-- Records to process start --

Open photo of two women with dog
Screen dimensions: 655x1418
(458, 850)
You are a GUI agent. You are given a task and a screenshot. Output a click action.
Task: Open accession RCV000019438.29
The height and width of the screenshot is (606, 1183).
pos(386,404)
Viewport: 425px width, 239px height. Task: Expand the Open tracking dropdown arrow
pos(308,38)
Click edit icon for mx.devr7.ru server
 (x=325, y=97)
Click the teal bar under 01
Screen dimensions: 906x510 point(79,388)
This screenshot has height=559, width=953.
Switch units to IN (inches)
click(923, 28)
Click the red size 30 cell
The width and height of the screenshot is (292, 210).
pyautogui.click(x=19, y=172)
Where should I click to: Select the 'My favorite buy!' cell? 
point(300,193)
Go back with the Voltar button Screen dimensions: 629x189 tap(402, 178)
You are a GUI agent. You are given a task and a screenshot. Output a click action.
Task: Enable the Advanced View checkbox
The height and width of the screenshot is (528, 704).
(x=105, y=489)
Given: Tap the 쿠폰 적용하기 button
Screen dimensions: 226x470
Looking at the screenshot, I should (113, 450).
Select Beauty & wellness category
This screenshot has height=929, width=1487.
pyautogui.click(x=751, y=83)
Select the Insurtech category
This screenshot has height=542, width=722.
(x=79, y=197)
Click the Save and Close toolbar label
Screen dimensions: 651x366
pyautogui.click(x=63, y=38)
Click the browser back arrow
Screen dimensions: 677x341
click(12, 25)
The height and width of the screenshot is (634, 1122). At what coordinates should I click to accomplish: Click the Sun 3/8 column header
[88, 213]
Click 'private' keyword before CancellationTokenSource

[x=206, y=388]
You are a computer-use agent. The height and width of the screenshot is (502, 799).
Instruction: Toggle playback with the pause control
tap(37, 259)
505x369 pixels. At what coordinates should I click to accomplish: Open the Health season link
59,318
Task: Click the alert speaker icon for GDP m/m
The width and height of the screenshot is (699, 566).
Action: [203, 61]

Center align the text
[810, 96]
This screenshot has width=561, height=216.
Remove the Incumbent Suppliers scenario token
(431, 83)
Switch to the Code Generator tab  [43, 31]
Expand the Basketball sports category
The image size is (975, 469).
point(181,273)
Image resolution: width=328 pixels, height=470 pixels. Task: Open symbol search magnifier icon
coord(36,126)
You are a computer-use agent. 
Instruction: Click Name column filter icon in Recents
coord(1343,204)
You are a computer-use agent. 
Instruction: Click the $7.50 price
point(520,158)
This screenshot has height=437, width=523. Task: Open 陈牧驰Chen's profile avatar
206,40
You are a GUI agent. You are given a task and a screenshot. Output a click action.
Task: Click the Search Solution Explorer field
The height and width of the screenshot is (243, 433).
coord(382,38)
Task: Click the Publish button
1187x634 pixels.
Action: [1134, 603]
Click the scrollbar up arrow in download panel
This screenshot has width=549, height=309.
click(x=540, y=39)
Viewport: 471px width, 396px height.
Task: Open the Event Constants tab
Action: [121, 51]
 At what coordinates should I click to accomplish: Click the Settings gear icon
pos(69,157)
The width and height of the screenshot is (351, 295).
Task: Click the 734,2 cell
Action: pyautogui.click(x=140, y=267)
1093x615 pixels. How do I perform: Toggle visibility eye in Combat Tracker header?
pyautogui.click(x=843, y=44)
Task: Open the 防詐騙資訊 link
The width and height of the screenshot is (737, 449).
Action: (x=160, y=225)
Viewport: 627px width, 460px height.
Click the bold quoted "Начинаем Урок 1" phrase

-- Records to process end --

Exercise prompt. Turn the records above, from the line containing "Settings gear icon" through the end of the records, into a Markdown table with the columns No. and Text, numbering each line and leaving out blank lines.

Worked answer.
| No. | Text |
|---|---|
| 1 |  At what coordinates should I click to accomplish: Click the Settings gear icon |
| 2 | pos(69,157) |
| 3 | The width and height of the screenshot is (351, 295). |
| 4 | Task: Click the 734,2 cell |
| 5 | Action: pyautogui.click(x=140, y=267) |
| 6 | 1093x615 pixels. How do I perform: Toggle visibility eye in Combat Tracker header? |
| 7 | pyautogui.click(x=843, y=44) |
| 8 | Task: Open the 防詐騙資訊 link |
| 9 | The width and height of the screenshot is (737, 449). |
| 10 | Action: (x=160, y=225) |
| 11 | Viewport: 627px width, 460px height. |
| 12 | Click the bold quoted "Начинаем Урок 1" phrase |